BEGIN Records shown

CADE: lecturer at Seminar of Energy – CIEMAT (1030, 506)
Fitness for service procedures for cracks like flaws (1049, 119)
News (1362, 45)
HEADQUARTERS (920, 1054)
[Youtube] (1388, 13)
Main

END Records shown

Exercise description. The entries above are to be retyped exactly.

Response.
CADE: lecturer at Seminar of Energy – CIEMAT (1030, 506)
Fitness for service procedures for cracks like flaws (1049, 119)
News (1362, 45)
HEADQUARTERS (920, 1054)
[Youtube] (1388, 13)
Main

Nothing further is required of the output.